Theaterprojekt des FTM von George Froscher: Tabu-Thema Selbstmord
Premiere Oktober 2001 im i-camp. Allein in Bayern bringen sich Tag für Tag sechs Menschen um. George Froscher und Kurt Bildstein setzen sich in der neuesten Produktion ihres Freien Theaters München mit dem Tabu-Thema Selbstmord auseinander: “Gothic Now“ heißt ihr verstörender Abend im i-camp. Die titelgebenden Gothic-Kreise (zwischen literarischer Romantik des 19. Jahrhunderts und Punkszene der Gegenwart) geben dabei nur die Folie für die theatrale Investigation ab, die nicht bloß von außen Todesmystik betrachtet, sondern in jeder Sekunde unter die Haut geht. Schon die Textcollage – zwischen Goethes „Werther”, Frédéric Beigbeder und Internet-Fundstücken – entwirft ein schockierendes Panoptikum: von der unerfüllten, jugendlich frustrierten Sehnsucht nach einer besseren Welt bis hin zur detaillierten, klinischen Beschreibung des körperlichen Martyriums nach einer Selbstverbrennung.
Dort, wo das Spiel mit der Möglichkeit des Freitods gerade in der zeitgenössischen Literatur nicht selten zur koketten Attitüde gerät, bleibt „Gothic Now” durch die szenische Darstellung berührend greifbar und real. Körper liegen reglos wie im Leichenhaus, um wie elektrisiert in die Höhe zu zucken. Körper prallen zusammen, werden durch den Raum geworfen, schweben an einem Seil über den Köpfen des Publikums, hängen an Gerüsten, stecken sich die Pistole in den Mund – und drücken ab.

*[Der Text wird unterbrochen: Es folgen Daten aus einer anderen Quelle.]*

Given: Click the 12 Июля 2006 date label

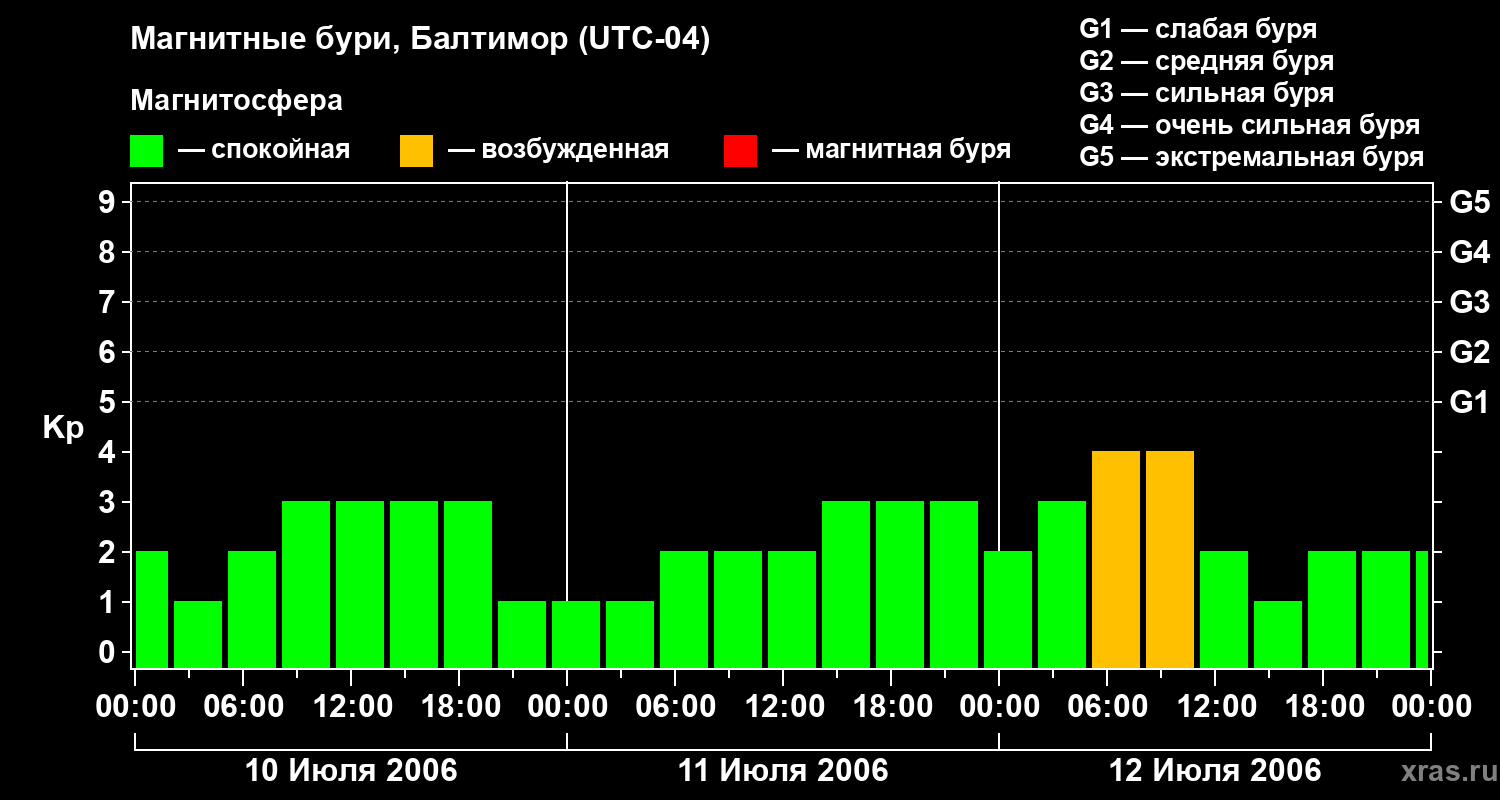Looking at the screenshot, I should point(1215,771).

Dagegen sind analytische Texte von Freud bis Marx und Beaudrillard geschnitten, die den Fokus vom persönlichen Problem zur gesellschaftlichen Krise verschieben. Schon zu Beginn betritt das Publikum einzeln den Raum durch einen dunklen Gang, wo ein schwarz Maskierter die Hand der Zuschauer in eisiges Wasser taucht. Der gesamte Abend ist eine kraftvolle kalte Dusche, die einen betröpfelt und betroffen zurückläßt. Konsequent ist am Ende einfach Schluss, ganz ohne Verbeugung und Applaus.